De l'overdose des compétitions de football au Maroc
Le Royaume chérifien est devenu l'épicentre du football continental. Au risque de l'indigestion ?
Coupe d'Afrique des nations masculine seniors du 21 décembre 2025 au 18 janvier 2026, CAN masculine cadets du 13 mai au 2 juin 2026, CAN féminine seniors du 25 juillet au 16 août 2026… En l'espace de huit mois, le royaume du Maroc s'adjuge l'organisation de trois tournois officiels majeurs de football. Le constat est flagrant : le Maroc est devenu une terre de prédilection pour le football africain et l'épicentre des compétitions de premier plan sur le continent.
Est-ce une bonne ou une mauvaise chose ? Pour moi, cette overdose commence à devenir indigeste, d'autant qu'il n'y a pas de raison objective pour que la Confédération africaine de football (CAF) concentre, à la même période, dans un seul de ses 54 pays membres, l'essentiel des coupes d'Afrique des nations. Certes, le Royaume chérifien dispose des infrastructures adéquates, mais est-il le seul ? Absolument pas !
Si la grande CAN n'est pas à la portée de tout le monde, on ne saurait en dire autant de la CAN féminine ou de la CAN U17, comme celle qui vient de s'achever le 2 juin au Maroc avec la victoire du Sénégal sur la Tanzanie (1-1, 4 t.a.b. à 2). C'est en regardant ce match plaisant, joué dans l'immense stade Prince Moulay Abdellah devant à peine 2 000 spectateurs, qu'il m'est venu l'idée de cet éditorial. Et ce fut une image désastreuse que de voir une finale continentale se jouer dans un stade de 69 500 places qui sonne creux.

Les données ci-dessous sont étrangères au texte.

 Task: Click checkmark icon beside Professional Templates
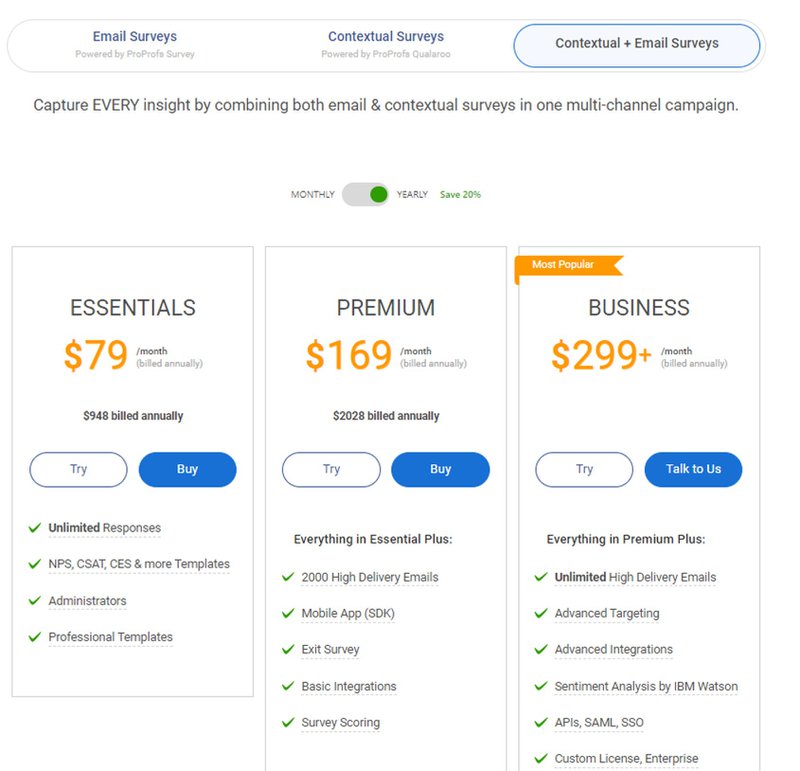point(34,637)
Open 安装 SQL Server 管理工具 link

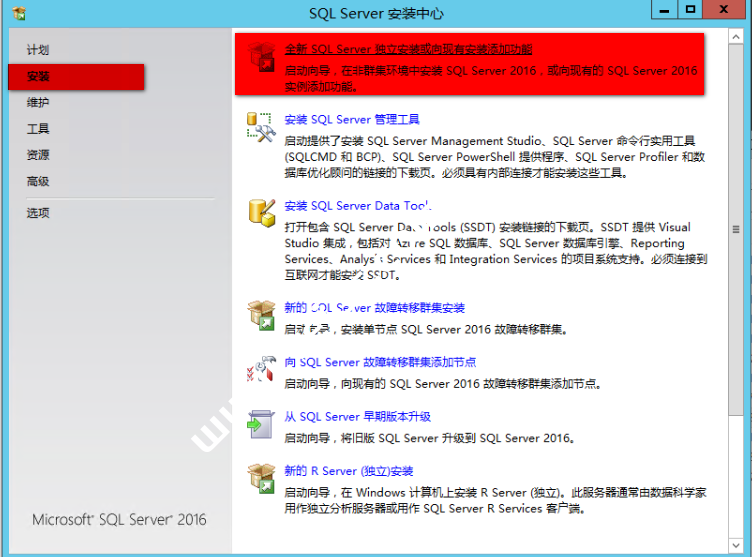coord(352,120)
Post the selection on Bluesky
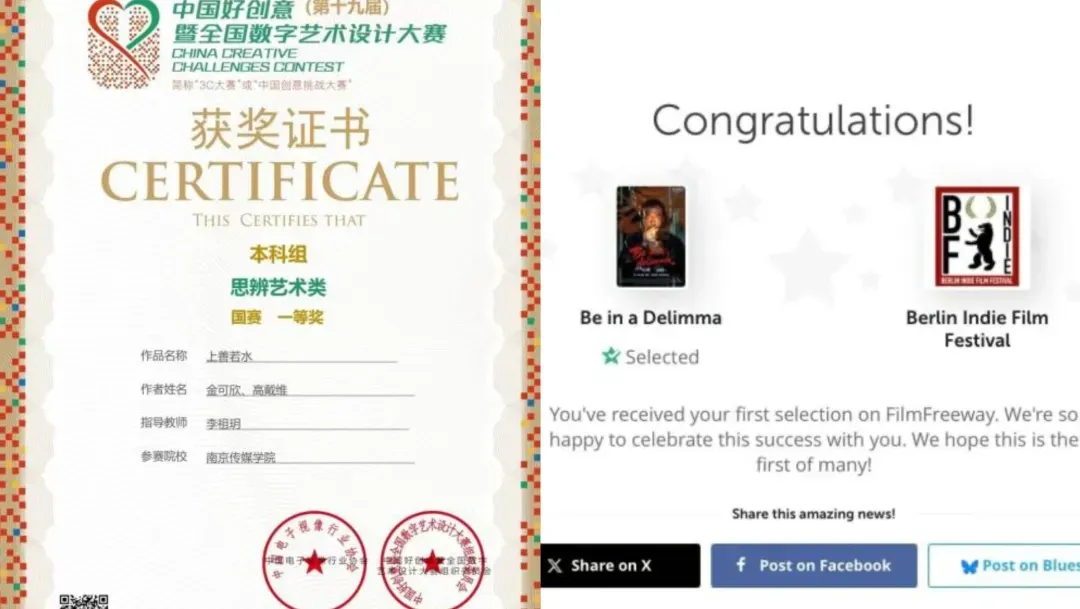 pyautogui.click(x=1004, y=566)
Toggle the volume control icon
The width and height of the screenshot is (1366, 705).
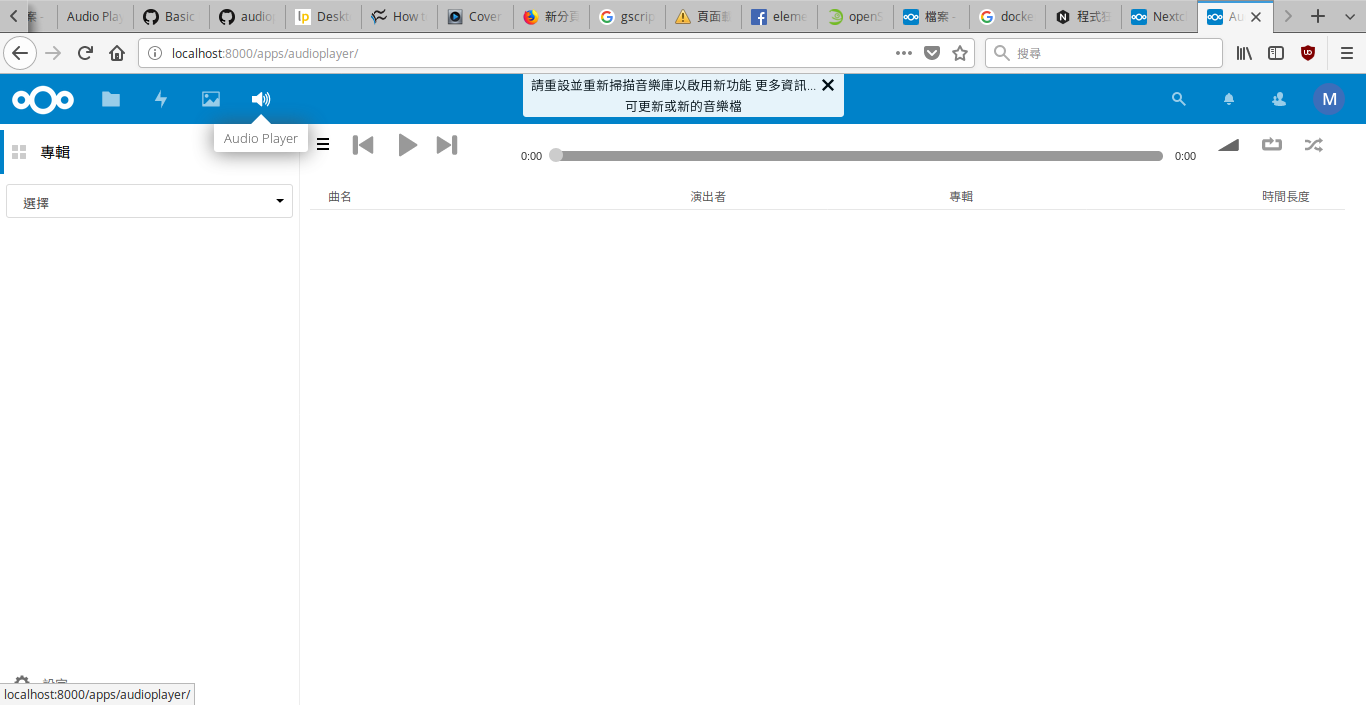click(1229, 145)
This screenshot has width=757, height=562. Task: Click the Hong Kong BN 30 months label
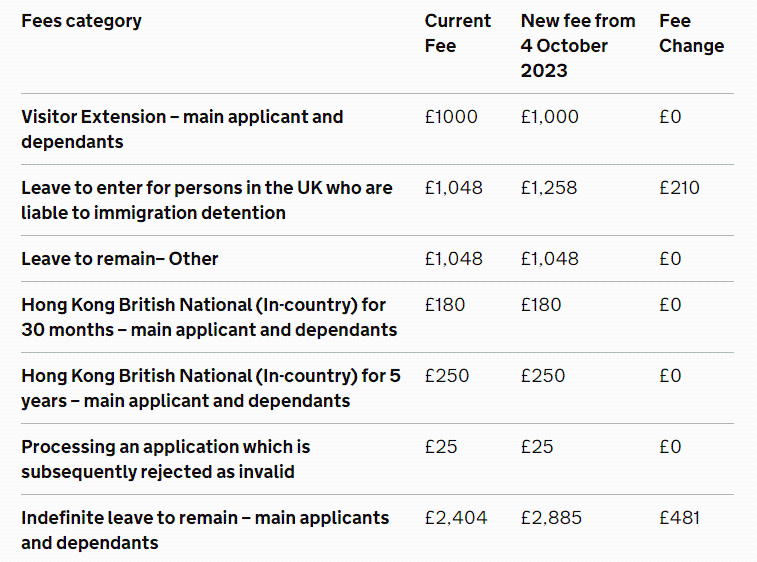pyautogui.click(x=208, y=317)
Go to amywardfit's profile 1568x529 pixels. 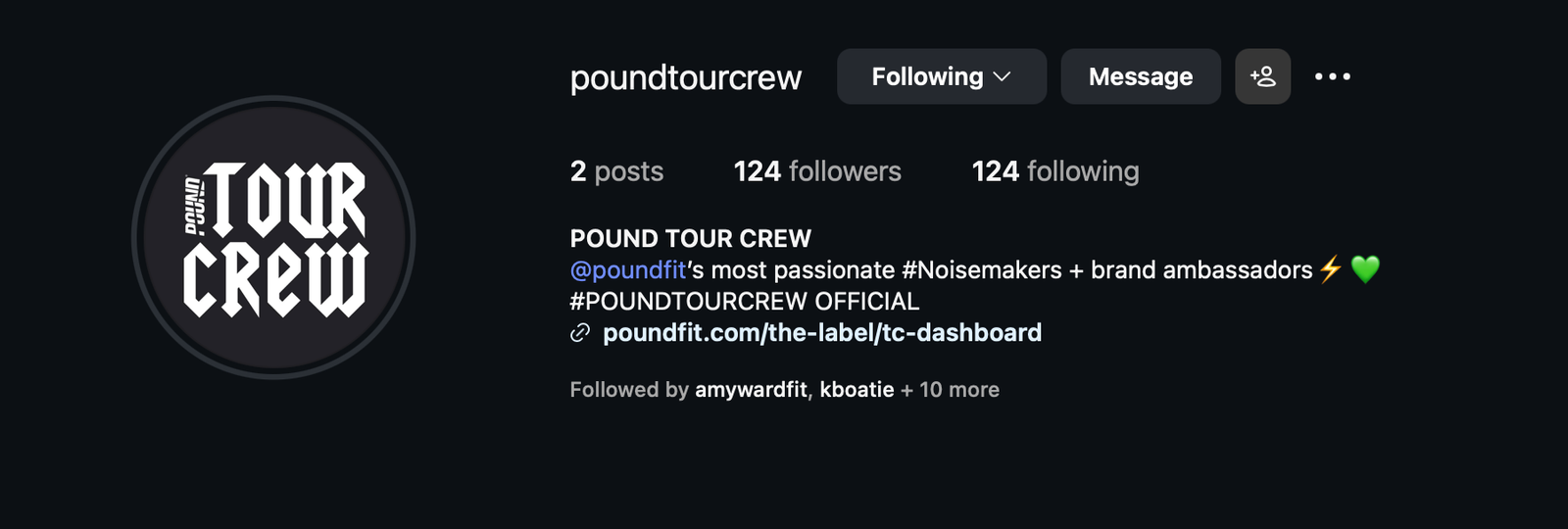point(751,390)
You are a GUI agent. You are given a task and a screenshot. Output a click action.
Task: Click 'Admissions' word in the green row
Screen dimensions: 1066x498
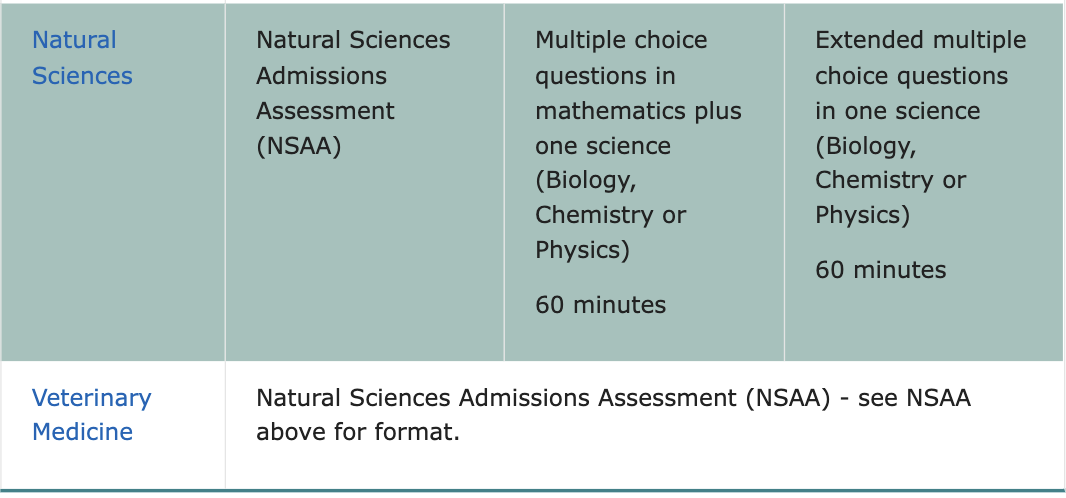point(322,75)
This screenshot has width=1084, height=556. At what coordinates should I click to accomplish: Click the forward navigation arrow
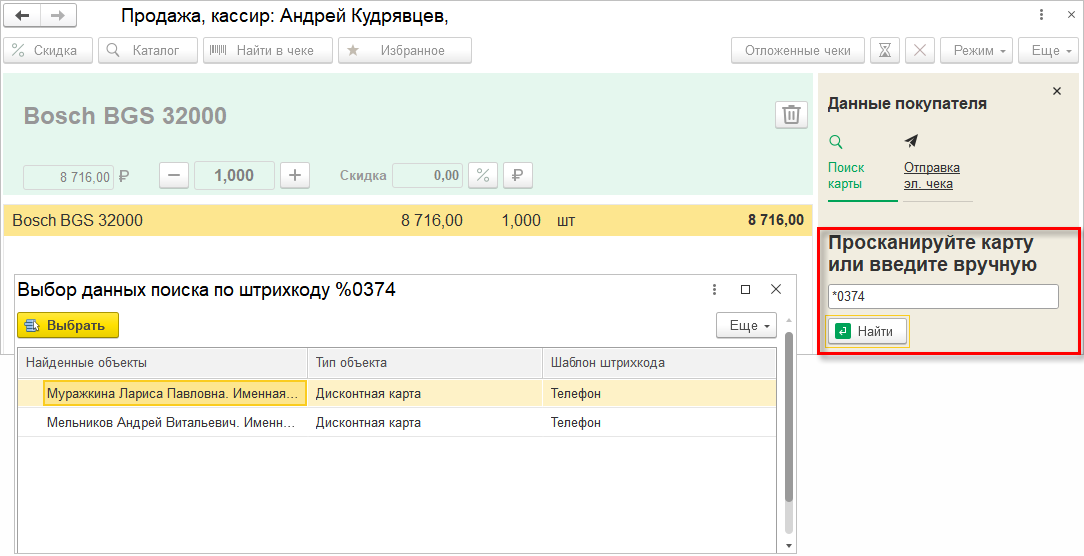click(x=57, y=16)
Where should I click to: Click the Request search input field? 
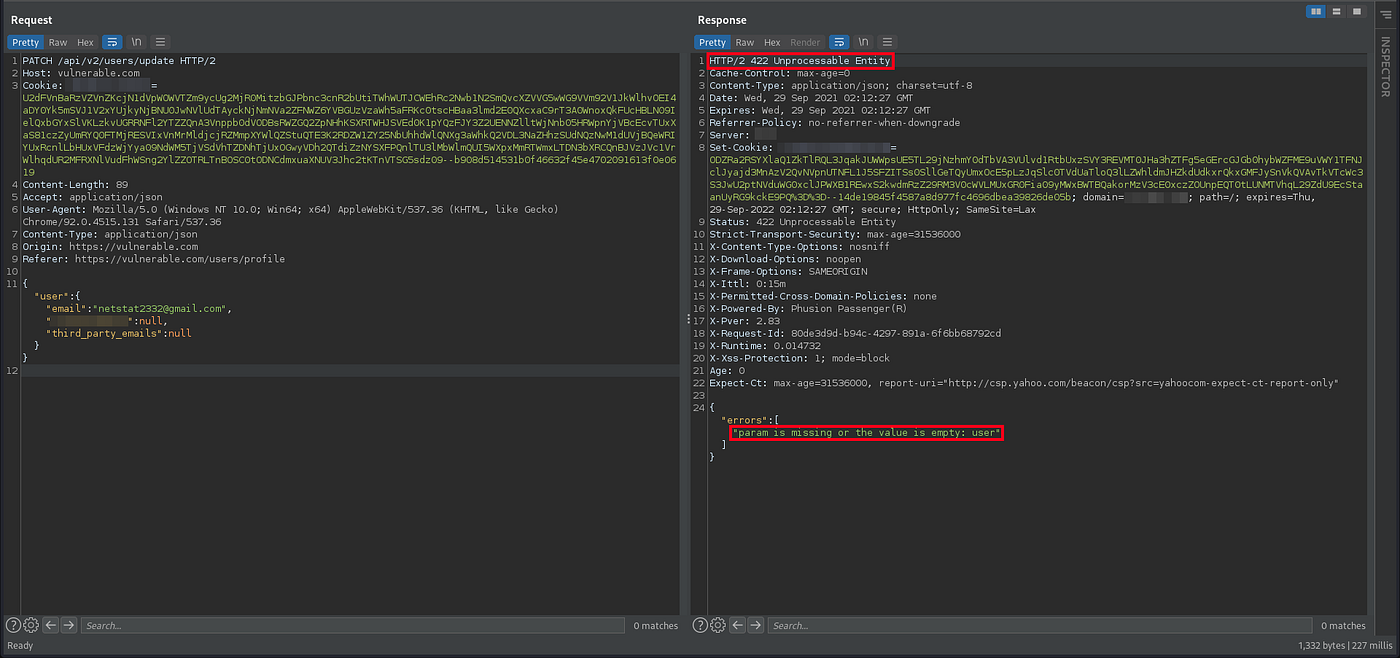pyautogui.click(x=352, y=625)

J'ai couvert ma première CAN féminine en 2006, organisée dans deux petits stades de 5 000 places à Warri et Owerri, au Nigeria. Et, croyez-moi, ce fut une très belle compétition ! Il y a de nombreux pays en Afrique qui peuvent accueillir aujourd'hui les « petites » CAN, dans de petits stades fonctionnels et chaleureux. Pas besoin de surcharger le très hospitalier Royaume chérifien, qui aura déjà le gros challenge d'accueillir une partie de la Coupe du monde 2030.